Haplo no había advertido la cercanía de la enana y no se atrevió a detener su magia el tiempo necesario para cogerla y ponerla fuera del campo de acción de su hechizo. Jarre recibiría el efecto del gas somnífero, pues el patryn no tenía más remedio que continuar. Más tarde, cuando volviera a buscar a Bane, recogería también a Jarre.
Salió de su escondite. Los elfos se detuvieron, confusos. Vieron las runas que brillaban en el aire y, ante ellos, a un hombre que irradiaba un resplandor rojo y azul. Aquél no era ningún misteriarca. Ningún humano podía obrar una magia parecida. Los soldados se volvieron hacia el capitán en espera de órdenes.
Haplo terminó de trazar la última runa. El hechizo estaba casi ultimado. El capitán elfo se dispuso a arrojar su daga, pero el patryn apenas le prestó atención.
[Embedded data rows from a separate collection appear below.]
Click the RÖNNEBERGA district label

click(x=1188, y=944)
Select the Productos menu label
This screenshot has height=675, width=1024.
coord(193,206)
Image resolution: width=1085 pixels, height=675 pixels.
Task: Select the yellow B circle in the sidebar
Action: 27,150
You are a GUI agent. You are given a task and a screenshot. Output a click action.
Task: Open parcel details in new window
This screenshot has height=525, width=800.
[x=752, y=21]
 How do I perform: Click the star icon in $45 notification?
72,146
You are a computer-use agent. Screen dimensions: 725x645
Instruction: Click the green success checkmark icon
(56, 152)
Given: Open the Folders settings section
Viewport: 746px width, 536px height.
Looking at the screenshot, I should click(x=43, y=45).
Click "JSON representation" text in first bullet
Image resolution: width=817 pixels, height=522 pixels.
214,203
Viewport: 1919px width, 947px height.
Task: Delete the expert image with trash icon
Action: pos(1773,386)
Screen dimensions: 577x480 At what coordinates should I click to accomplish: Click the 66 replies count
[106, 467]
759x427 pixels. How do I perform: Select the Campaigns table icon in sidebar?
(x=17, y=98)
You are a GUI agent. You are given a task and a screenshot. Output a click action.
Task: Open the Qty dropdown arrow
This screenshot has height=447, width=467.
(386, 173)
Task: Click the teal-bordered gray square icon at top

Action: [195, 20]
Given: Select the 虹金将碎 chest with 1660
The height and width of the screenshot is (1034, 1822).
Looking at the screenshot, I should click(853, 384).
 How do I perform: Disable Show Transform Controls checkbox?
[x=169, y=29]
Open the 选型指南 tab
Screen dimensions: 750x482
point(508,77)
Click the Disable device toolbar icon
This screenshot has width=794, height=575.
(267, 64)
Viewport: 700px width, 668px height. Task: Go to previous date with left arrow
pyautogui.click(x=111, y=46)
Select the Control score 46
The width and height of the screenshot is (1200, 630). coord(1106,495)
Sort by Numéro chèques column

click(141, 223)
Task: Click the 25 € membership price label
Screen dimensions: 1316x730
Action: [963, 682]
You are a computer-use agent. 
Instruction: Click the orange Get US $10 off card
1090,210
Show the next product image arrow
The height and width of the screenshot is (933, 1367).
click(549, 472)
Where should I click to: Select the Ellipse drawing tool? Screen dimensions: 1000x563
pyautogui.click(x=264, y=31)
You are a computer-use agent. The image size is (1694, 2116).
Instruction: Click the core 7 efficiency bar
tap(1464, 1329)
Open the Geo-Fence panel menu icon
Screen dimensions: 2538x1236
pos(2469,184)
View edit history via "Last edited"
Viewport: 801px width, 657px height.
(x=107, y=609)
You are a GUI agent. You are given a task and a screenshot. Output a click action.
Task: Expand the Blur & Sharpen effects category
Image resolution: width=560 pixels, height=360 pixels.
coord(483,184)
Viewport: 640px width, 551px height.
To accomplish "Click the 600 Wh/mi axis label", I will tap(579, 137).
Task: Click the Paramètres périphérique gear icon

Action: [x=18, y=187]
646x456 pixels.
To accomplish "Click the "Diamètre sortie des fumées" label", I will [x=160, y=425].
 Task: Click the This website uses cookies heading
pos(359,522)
Ningún arma mensch podía hacerle nada. Terminó el signo mágico, dio un paso atrás y aguardó a que el hechizo obrara efecto.
No sucedió nada.
La primera runa, inexplicablemente, parpadeó y no tardó en apagarse. Haplo lo presenció, perplejo. La segunda runa, que dependía de la primera, empezó a difuminarse también. El patryn no podía creer lo que veía. ¿Había cometido algún error? No, imposible. El hechizo era muy sencillo y…
Una llamarada de dolor le traspasó el hombro. Bajó la vista y descubrió la empuñadura de un puñal sobresaliendo de su camisa. Debajo de ésta se formó al instante una gran mancha oscura de sangre. La rabia, la confusión y el dolor le nublaron cualquier pensamiento coherente. ¡Nada de aquello debería estar sucediendo! ¡Las runas tatuadas en su piel deberían haberlo protegido! ¡El maldito hechizo debería estar surtiendo efecto! ¿Por qué no había sucedido nada de ello?
Miró a los ojos —los encendidos y almendrados ojos— del capitán elfo y vio la respuesta.
Agarró la daga, pero no tuvo fuerzas para extraerla. Un calor horrible, mareante, había empezado a extenderse por su cuerpo. El calor le revolvió las entrañas, le dio náuseas. La terrible sensación le debilitó los músculos, y la mano le cayó al costado, flácida e inerte. Le fallaron las rodillas. Se tambaleó, estuvo a punto de caer y trastabilló hasta la pared en un esfuerzo por mantenerse en pie.
Pero el calor se extendía ya hasta su cerebro. Se derrumbó en el suelo… Y ya no supo nada más.